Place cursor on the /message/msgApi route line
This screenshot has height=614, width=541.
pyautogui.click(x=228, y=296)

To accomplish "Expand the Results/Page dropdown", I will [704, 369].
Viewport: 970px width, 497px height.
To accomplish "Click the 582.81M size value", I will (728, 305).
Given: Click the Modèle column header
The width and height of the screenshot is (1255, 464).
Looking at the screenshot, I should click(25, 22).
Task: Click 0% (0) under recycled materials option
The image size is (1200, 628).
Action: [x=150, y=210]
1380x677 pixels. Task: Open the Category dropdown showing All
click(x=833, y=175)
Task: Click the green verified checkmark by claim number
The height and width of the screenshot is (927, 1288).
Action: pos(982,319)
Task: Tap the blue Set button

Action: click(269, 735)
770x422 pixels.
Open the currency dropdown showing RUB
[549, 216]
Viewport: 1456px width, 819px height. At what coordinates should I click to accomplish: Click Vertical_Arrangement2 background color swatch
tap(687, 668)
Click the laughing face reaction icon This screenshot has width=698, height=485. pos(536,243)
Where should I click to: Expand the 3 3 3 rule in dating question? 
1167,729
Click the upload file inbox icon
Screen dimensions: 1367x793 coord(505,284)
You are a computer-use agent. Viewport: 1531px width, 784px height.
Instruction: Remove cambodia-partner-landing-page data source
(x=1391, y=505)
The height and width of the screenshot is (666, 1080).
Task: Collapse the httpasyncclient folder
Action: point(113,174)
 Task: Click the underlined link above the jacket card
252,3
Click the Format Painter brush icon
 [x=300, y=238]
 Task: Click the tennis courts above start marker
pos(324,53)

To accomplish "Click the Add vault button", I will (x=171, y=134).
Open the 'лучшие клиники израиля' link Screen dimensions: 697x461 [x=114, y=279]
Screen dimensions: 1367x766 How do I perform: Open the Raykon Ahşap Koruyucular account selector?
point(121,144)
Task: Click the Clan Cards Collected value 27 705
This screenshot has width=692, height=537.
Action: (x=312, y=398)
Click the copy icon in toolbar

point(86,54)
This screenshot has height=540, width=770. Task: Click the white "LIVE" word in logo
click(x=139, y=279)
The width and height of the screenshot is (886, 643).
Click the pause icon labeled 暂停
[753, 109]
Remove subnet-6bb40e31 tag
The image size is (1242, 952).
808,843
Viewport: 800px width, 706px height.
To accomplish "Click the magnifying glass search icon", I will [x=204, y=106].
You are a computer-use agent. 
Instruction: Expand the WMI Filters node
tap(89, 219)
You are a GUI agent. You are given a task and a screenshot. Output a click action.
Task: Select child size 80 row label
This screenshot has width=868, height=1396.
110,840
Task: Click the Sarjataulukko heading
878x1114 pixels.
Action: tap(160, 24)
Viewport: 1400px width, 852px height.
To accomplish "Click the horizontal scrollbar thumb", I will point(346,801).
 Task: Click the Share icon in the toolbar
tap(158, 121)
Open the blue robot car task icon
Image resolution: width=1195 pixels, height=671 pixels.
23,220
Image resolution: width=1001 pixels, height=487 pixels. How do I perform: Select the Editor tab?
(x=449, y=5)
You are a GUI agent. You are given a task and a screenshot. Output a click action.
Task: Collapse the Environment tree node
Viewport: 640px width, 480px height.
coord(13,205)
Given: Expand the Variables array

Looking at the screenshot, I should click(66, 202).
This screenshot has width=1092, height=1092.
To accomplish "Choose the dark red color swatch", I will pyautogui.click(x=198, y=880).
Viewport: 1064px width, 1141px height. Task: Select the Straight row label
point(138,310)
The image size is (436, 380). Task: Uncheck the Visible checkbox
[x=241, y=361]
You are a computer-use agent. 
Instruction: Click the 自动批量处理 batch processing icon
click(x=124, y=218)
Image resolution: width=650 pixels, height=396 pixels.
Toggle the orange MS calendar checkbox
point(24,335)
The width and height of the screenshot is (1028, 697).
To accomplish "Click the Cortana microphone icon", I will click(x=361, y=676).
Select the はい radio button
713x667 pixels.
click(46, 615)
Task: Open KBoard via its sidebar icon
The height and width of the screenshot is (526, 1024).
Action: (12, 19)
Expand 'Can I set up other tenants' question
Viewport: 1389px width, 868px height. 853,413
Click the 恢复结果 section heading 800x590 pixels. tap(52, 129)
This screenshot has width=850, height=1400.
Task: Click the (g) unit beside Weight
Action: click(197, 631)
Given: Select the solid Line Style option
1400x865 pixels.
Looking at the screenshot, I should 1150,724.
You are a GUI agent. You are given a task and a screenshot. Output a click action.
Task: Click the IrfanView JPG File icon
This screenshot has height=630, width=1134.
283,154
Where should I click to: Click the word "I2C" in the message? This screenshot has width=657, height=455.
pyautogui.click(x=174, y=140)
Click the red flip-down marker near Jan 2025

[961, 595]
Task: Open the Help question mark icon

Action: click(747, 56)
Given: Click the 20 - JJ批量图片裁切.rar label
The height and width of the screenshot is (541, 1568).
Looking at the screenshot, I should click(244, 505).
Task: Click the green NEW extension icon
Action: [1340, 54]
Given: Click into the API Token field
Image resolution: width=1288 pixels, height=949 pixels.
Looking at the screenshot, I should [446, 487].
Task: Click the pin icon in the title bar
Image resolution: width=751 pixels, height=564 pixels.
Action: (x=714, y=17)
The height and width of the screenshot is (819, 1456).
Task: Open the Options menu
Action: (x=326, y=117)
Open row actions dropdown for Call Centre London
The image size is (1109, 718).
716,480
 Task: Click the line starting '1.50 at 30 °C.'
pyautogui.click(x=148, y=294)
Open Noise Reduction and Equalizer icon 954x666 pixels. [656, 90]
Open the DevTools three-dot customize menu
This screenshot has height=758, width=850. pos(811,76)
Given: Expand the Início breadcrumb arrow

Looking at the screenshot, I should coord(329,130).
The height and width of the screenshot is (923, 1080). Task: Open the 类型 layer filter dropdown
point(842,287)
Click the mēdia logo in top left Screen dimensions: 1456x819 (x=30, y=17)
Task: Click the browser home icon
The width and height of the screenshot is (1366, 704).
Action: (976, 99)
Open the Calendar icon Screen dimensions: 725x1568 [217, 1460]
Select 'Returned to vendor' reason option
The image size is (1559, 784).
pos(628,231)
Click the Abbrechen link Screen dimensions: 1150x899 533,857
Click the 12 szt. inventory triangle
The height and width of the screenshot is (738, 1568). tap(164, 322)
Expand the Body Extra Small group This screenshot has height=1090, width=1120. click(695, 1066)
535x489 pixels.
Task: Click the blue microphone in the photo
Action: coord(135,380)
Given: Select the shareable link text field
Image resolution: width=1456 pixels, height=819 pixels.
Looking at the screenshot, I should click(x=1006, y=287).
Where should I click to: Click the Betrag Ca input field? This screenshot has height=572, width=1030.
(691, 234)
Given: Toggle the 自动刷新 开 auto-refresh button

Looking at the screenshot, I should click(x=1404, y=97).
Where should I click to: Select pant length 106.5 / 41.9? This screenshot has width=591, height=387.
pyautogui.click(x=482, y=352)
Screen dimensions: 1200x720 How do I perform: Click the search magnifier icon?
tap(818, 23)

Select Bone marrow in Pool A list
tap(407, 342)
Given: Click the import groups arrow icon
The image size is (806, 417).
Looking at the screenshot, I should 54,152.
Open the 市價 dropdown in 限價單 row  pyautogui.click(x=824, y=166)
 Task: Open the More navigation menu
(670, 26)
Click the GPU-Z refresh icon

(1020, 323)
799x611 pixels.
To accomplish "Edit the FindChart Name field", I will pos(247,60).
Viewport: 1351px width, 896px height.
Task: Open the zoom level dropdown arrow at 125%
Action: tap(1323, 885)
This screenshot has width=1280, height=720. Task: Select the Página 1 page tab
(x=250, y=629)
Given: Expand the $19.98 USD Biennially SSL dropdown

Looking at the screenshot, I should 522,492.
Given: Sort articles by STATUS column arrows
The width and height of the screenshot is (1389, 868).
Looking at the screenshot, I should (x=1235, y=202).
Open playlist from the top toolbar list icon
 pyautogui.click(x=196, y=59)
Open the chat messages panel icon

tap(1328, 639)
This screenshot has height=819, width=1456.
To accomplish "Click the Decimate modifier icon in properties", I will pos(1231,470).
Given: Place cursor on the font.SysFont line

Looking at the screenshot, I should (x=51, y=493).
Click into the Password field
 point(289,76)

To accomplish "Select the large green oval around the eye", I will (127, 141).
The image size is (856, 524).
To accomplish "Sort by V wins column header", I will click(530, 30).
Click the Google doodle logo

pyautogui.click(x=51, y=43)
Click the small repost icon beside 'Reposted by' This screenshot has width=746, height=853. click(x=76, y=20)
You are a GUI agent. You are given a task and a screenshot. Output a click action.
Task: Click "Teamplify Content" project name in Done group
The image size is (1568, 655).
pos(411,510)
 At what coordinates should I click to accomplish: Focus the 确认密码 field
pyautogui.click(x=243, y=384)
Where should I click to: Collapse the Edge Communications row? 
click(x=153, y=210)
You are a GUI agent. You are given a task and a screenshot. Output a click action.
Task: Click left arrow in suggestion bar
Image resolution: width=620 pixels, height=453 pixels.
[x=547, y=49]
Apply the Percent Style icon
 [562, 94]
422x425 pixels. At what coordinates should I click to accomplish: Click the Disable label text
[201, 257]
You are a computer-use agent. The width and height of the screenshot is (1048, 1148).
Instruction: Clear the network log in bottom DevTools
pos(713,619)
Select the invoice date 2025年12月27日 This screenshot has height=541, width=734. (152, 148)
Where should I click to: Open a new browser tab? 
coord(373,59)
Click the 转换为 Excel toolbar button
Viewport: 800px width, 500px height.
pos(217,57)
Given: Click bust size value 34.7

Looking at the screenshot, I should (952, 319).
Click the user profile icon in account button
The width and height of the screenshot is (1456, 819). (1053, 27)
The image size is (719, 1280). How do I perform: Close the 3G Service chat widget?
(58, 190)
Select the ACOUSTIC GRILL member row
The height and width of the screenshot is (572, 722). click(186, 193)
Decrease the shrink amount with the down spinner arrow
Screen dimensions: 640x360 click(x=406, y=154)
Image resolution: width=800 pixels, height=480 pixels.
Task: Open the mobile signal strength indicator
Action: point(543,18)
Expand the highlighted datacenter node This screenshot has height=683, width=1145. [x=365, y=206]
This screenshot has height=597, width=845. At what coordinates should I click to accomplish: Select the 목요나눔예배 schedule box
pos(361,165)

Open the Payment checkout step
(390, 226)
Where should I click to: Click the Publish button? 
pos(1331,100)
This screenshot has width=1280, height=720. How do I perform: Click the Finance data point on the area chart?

What you should do: Rewrite the records above as a numbered list, running from the first line through the line containing "will (728, 305).", both included, and leave out any blank lines.

Completed task:
1. Place cursor on the /message/msgApi route line
2. This screenshot has height=614, width=541.
3. pyautogui.click(x=228, y=296)
4. To accomplish "Expand the Results/Page dropdown", I will [704, 369].
5. Viewport: 970px width, 497px height.
6. To accomplish "Click the 582.81M size value", I will (728, 305).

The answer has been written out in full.